Der Löwenanteil der Mittel fließt mit 77,5 Prozent in den Bildungsbereich, zehn Prozent stehen für den Jugendsektor zur Verfügung. 3,5 Prozent werden für Garantien für Studiendarlehen aufgewendet, 1,9 Prozent gehen an die Jean-Monnet-Aktivitäten und 1,8 Prozent an den Sport.

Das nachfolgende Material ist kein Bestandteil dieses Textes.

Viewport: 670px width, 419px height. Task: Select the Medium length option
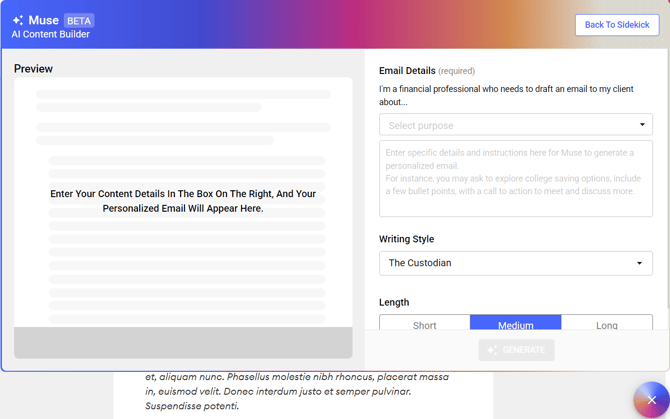515,324
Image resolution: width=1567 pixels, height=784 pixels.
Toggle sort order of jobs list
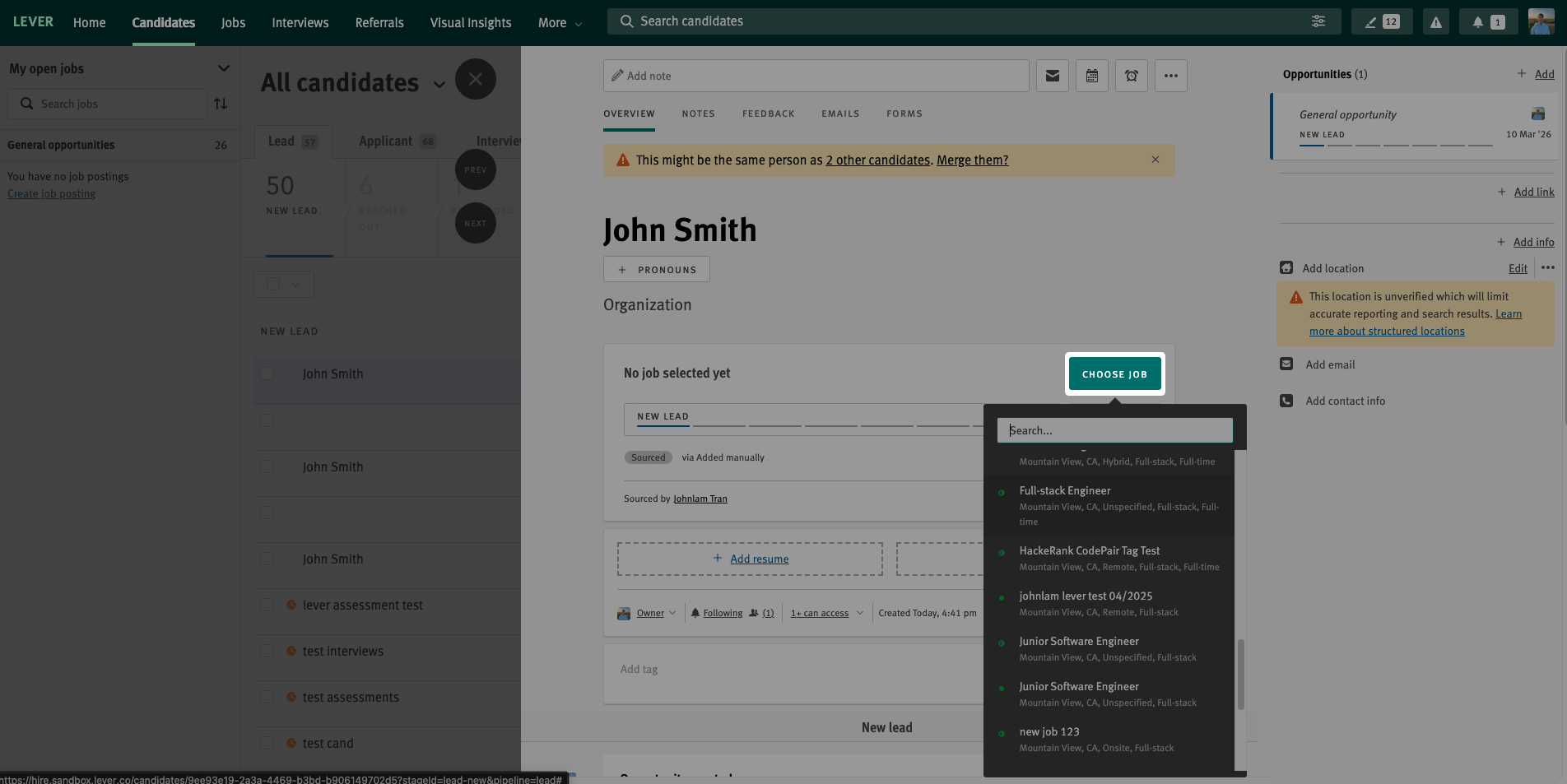(221, 104)
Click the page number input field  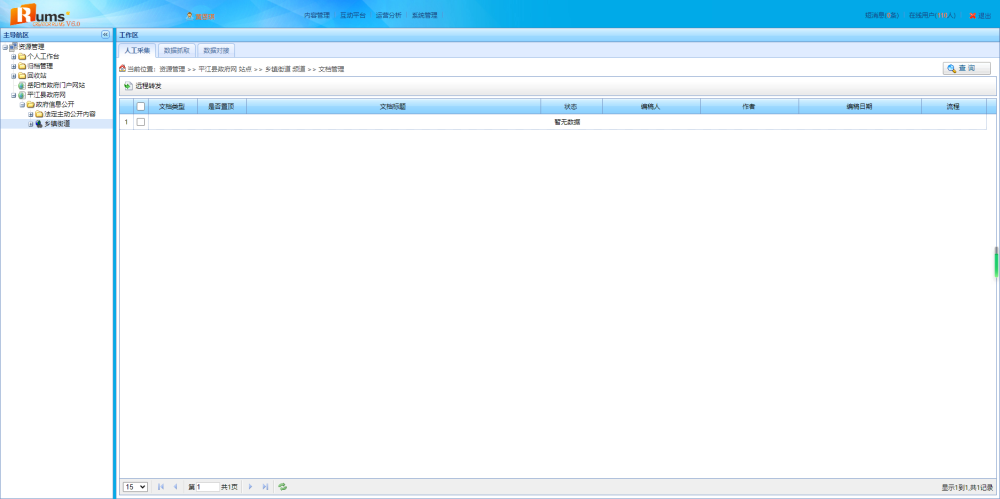(x=208, y=487)
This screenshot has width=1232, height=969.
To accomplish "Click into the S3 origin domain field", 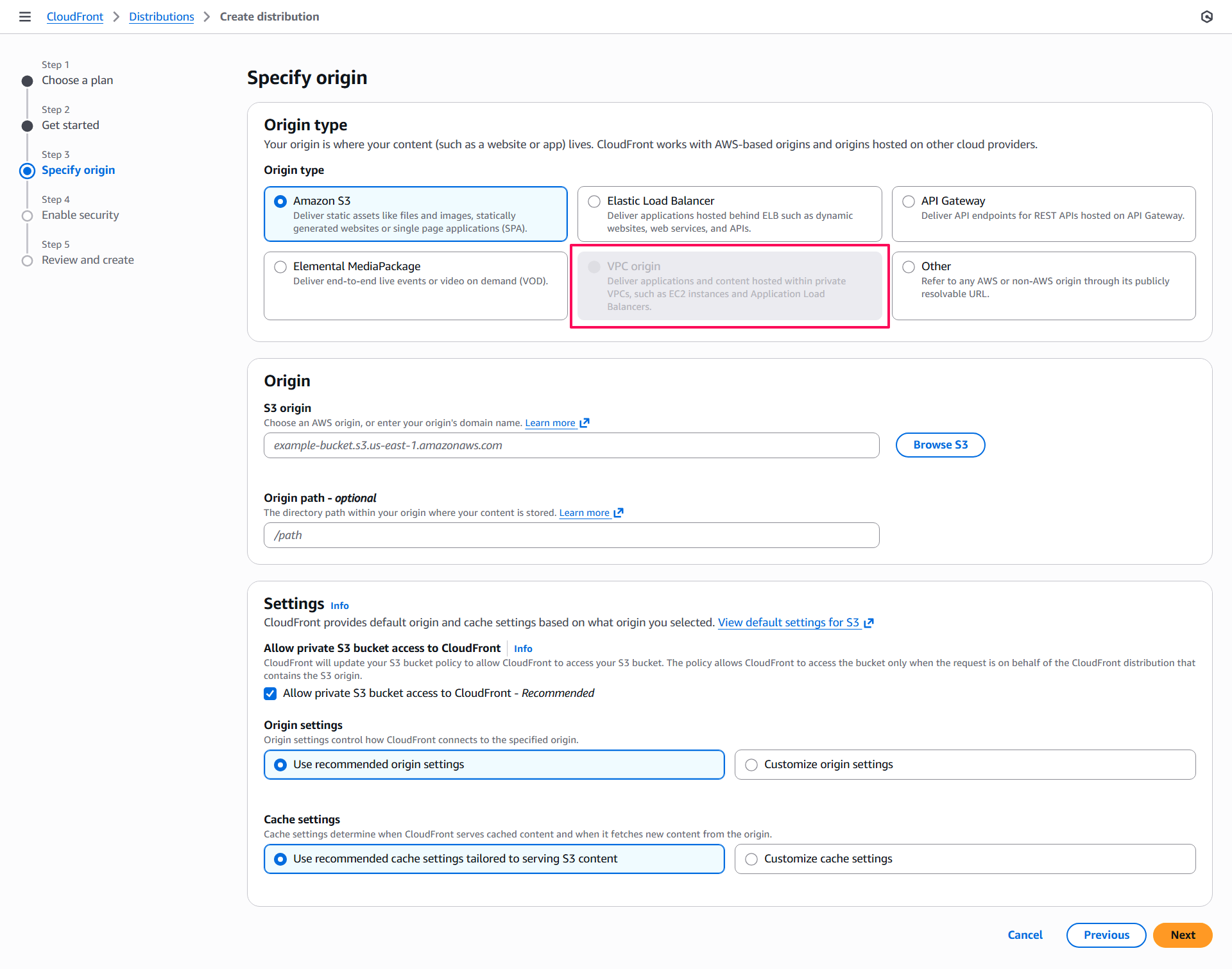I will click(x=571, y=445).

EU-Bildungskommissarin Androulla Vassiliou sieht vor allem Vorteile durch das gemeinsame Dach der bisher getrennten Programme: "Viele wussten nicht, welches Programm das richtige für sie ist und wo sie sich bewerben müssen."

Wissenschaftsminister Reinhold Mitterlehner (ÖVP) sah ein Problem darin, dass nach der Wirtschaftskrise 2009 "die Mobilität nicht in dem Ausmaß verwirklicht wurde, wie es nötig wäre". So hätten nur zehn Prozent der EU-Bürger mehr als eine Woche in einem anderen Mitgliedsstaat gearbeitet - in Österreich betrage der entsprechende Wert acht Prozent: "Im Bereich des Arbeitsmarkts haben wir die EU noch nicht leben gelernt."

In Mitterlehners Zuständigkeitsbereich fällt mit dem Erasmus-Programm für Studenten das Flaggschiff des EU-Programms. Dieses haben bisher rund 74.000 Studenten in Österreich in Anspruch genommen. Bis 2020 sollen es dann 100.000 sein. Dafür will der Minister in der nächsten Leistungsvereinbarungsperiode mit den Unis festlegen, Auslandsaufenthalte besser in den Studienplänen verankern. Derzeit absolvieren jährlich rund 4.600 Studenten aus Österreich einen Erasmus-Studienaufenthalt im Ausland, dazu kommen rund 1.100 Erasmus-Praktika.

28 Mio. Euro

Nach Österreich fließen 2014 aus dem neuen Programm rund 28 Mio. Euro. 22,3 Mio. davon entfallen auf die Bildung, 3,5 Mio. auf die Jugend. Von 2007 bis 2013 nahmen über 65.000 Studenten, Jugendliche und Lehrkräfte an den Vorgängerprogrammen von Erasmus+ teil, in der Zeit von 2014 bis 2020 sollen es 100.000 sein.

Erstmals unterstützt wird der Sport: Bis 2020 sollen 265 Mio. Euro für Maßnahmen gegen länderübergreifende Probleme wie Spielabsprachen, Gewalt und Doping fließen. Gefördert werden auch Breitensportprojekte, die zu gesellschaftlich wünschenswerten Zielsetzungen wie Geschlechtergleichstellung oder Bewegung für alle beitragen.